### Assignment
For each line of the data below that holds "computer", copy the line.

### Extracted records
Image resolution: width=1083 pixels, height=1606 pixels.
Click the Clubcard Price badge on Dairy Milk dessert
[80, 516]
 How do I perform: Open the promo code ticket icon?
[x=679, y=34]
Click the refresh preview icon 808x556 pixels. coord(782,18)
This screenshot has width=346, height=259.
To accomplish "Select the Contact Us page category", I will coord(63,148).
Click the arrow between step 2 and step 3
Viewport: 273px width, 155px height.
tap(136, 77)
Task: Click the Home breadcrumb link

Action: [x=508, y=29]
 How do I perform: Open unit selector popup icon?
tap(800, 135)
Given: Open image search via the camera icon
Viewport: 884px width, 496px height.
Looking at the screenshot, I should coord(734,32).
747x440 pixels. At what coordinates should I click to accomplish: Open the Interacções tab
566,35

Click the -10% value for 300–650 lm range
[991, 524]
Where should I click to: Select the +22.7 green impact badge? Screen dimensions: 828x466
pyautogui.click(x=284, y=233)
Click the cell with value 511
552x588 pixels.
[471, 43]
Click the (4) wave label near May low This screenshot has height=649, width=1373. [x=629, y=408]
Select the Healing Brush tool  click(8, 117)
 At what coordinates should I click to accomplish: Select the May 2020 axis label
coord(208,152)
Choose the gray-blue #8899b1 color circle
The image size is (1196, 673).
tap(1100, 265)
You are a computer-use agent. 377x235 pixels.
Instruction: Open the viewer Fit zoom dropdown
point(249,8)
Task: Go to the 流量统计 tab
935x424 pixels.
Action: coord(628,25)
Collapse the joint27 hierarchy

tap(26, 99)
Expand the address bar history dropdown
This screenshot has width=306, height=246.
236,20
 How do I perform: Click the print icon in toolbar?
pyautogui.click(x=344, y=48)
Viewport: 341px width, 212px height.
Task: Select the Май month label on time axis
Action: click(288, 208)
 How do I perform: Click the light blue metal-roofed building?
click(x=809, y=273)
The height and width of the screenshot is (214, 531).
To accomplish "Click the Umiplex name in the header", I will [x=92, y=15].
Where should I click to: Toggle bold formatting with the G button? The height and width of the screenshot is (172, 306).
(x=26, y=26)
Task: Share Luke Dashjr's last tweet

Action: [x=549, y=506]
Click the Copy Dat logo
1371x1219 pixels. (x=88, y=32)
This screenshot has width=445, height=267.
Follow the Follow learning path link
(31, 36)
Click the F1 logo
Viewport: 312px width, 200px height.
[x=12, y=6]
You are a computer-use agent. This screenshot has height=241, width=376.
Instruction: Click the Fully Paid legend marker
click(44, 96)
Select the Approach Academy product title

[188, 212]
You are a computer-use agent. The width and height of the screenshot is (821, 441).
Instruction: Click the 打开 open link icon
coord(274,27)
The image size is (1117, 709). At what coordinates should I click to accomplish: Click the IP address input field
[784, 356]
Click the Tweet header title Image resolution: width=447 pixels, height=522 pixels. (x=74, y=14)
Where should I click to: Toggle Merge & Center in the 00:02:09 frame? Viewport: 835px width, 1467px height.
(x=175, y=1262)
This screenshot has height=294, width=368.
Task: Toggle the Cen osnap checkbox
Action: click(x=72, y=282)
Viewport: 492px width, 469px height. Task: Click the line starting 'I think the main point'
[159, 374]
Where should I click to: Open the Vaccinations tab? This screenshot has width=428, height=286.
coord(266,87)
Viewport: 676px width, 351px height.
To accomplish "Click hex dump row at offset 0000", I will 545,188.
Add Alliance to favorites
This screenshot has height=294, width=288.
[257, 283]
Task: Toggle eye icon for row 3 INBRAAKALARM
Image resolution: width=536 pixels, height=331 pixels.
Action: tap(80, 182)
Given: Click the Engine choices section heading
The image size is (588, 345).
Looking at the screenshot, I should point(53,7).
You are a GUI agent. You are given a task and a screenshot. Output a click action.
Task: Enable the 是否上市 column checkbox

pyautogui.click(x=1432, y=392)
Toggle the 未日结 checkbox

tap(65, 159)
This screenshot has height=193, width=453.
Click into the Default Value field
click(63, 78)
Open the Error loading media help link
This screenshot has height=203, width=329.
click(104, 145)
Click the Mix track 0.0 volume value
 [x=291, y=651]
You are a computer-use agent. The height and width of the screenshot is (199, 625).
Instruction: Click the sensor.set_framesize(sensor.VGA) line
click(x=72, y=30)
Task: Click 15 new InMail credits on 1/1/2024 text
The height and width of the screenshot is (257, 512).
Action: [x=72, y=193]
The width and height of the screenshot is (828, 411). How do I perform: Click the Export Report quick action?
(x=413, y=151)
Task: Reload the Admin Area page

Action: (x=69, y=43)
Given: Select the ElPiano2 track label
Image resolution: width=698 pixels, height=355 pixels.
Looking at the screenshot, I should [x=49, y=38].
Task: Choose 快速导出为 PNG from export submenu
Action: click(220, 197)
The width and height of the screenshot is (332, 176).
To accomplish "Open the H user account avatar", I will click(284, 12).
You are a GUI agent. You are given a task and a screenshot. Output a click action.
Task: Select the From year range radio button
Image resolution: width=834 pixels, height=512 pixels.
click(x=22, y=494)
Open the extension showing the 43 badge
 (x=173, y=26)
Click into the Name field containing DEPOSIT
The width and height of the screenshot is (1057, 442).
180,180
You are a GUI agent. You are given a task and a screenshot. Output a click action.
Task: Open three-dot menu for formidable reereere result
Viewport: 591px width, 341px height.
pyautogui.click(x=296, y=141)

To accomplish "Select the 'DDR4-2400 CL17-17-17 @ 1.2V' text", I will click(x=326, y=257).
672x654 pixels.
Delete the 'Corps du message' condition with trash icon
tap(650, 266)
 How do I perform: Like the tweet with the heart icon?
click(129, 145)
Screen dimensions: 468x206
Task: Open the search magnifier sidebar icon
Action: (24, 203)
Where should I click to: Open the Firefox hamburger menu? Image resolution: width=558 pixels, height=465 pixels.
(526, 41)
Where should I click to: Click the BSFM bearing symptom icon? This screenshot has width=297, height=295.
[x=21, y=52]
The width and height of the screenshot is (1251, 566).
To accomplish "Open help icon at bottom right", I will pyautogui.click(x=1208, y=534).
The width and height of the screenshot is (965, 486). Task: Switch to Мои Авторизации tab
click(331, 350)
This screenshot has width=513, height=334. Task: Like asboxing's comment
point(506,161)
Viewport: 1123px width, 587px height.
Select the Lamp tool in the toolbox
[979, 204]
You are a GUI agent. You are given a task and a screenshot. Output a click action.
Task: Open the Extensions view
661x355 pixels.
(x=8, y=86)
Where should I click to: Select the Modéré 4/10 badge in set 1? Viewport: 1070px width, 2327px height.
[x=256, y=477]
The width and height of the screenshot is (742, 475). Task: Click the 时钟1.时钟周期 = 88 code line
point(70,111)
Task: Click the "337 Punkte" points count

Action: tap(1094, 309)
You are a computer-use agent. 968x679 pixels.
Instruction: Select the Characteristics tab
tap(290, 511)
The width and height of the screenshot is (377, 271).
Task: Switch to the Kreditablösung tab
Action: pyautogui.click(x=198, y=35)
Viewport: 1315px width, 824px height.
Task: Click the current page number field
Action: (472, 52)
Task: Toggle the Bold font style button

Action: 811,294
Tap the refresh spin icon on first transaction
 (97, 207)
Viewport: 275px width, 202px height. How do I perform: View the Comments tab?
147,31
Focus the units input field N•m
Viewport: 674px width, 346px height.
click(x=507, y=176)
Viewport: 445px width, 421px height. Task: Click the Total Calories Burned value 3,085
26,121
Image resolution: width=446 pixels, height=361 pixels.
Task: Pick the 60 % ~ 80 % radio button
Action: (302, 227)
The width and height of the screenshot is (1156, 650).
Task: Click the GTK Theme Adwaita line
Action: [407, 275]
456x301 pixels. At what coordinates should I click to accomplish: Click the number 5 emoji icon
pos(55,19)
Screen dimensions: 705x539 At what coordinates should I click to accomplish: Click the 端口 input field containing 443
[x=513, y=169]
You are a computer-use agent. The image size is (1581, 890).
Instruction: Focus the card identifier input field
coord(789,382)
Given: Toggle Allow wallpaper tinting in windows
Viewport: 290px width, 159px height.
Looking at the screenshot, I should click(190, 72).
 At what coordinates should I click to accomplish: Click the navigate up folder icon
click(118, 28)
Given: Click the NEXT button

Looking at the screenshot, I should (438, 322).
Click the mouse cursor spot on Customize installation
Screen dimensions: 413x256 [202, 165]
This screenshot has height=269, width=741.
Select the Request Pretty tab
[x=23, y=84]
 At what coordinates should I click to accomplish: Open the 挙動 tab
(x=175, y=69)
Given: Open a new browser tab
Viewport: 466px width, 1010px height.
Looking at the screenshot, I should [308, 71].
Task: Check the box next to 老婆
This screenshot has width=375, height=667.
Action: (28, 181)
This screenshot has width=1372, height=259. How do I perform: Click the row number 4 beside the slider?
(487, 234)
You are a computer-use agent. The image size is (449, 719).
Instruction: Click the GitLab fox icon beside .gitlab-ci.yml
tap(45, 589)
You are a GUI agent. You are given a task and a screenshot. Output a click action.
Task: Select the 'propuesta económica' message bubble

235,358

### Answer to this exercise
You are a computer-use agent. 377x235 pixels.
You are a computer-use agent. This screenshot has height=241, width=376.
You are a computer-use agent. The width and height of the screenshot is (821, 441).
You are a computer-use agent. The height and width of the screenshot is (199, 625).
You are a computer-use agent. 968x679 pixels.
You are a computer-use agent. The image size is (1581, 890).
You are a computer-use agent. The image size is (449, 719).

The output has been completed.